═══ SOURCE DOCUMENT ═══

Do you have your ALL of your Business Associate Agreements in place?


By Aris Medical Solutions


The Omnibus Rule that became effective March 26, 2013 was a game changer in many ways. One area was requiring Covered Entities to ensure that Business Associate Agreements (BAA) were in place with all of their business partners by September 23, 2013. If a Covered Entity had agreements already in place, Covered Entities had until September 22, 2014 to replace them with new ones that had all of the required elements of the new Omnibus Rule.

Did you know that if a Covered Entity (Medical Practice) releases Protected Health Information (PHI) to person or an entity and the practice does not have a signed BAA in place, the Covered Entity can be fined? In the eyes of HIPAA, you have disclosed PHI to an unauthorized user. Yes, this is TRUE!

Did you know that if a medical practice’s software vendor has a data breach and you as the Covered Entity do not have a BA agreement in place you could be fined as well? I know what you are thinking… it’s THEIR responsibility, not yours. True, but it is YOUR responsibility to have an agreement in place. Have you reviewed your BA agreements to ensure the documents have all of the required elements and it protects YOU the Covered Entity? These are very important documents and since it is the responsibility of the medical practice to protect patient data, the practice dictates when this information can be shared. The practice also has the responsibility to have assurances that the entity understands how to protect the data before it is released.

═══ DATA SHOWN ═══

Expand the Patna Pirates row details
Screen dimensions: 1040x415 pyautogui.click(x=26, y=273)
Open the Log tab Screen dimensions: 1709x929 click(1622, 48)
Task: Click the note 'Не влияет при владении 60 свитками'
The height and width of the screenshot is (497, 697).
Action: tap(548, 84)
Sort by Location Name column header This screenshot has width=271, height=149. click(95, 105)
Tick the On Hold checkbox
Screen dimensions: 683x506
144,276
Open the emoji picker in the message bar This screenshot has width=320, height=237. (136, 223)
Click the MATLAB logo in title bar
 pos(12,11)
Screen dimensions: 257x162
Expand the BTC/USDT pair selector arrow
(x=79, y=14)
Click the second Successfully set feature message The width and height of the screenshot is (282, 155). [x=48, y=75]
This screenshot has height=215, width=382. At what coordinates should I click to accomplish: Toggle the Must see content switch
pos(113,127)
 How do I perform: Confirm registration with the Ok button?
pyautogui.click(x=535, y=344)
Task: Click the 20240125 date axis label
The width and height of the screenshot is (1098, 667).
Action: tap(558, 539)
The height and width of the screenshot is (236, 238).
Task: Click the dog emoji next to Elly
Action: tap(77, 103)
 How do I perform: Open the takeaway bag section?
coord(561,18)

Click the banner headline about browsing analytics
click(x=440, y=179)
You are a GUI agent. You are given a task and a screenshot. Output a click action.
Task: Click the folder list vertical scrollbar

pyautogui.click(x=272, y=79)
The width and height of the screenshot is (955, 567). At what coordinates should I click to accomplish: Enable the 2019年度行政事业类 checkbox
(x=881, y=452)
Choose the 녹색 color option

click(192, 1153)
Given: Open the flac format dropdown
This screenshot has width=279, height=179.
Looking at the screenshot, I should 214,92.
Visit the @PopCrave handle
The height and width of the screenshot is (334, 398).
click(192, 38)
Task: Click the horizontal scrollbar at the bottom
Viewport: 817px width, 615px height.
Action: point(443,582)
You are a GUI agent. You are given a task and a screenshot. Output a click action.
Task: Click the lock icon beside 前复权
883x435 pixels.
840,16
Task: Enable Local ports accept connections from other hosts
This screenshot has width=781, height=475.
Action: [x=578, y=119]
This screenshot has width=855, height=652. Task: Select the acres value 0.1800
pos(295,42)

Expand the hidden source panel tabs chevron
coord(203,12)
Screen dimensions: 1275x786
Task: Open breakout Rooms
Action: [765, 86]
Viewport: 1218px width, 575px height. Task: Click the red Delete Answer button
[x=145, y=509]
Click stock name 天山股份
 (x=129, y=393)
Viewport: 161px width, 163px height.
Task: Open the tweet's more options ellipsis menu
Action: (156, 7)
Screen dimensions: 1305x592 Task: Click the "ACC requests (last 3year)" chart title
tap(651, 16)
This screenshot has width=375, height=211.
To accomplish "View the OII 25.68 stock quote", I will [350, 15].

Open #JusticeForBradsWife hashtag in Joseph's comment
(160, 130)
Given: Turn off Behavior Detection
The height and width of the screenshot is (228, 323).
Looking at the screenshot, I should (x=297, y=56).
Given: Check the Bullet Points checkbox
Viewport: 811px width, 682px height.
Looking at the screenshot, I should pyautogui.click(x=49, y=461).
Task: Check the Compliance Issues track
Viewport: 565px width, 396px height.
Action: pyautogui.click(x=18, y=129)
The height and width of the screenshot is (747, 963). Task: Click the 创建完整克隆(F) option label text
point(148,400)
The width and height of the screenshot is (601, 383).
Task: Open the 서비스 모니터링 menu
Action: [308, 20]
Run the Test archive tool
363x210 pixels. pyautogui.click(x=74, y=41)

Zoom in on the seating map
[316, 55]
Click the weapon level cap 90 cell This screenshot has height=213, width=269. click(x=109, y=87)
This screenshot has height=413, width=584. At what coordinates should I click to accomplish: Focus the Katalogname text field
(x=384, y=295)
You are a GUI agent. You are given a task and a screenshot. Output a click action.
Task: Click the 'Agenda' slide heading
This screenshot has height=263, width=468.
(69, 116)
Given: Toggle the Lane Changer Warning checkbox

═══

§ WORK TASK 1:
Answer these questions from the article on Business Associate Agreements:
(a) On what date did the Omnibus Rule become effective?
(b) By what date did Covered Entities with existing agreements have to replace them?
(c) In the eyes of HIPAA, what has a Covered Entity done if it releases PHI without a signed BAA in place?
§ WORK TASK 2:
In the article on Business Associate Agreements, reproduce the part that opens with the words containing "Did you know that if a Covered" and closes with "this is TRUE!".

§ RESPONSE AREA 1:
(a) March 26, 2013
(b) September 22, 2014
(c) It has disclosed PHI to an unauthorized user.

§ RESPONSE AREA 2:
Did you know that if a Covered Entity (Medical Practice) releases Protected Health Information (PHI) to person or an entity and the practice does not have a signed BAA in place, the Covered Entity can be fined? In the eyes of HIPAA, you have disclosed PHI to an unauthorized user. Yes, this is TRUE!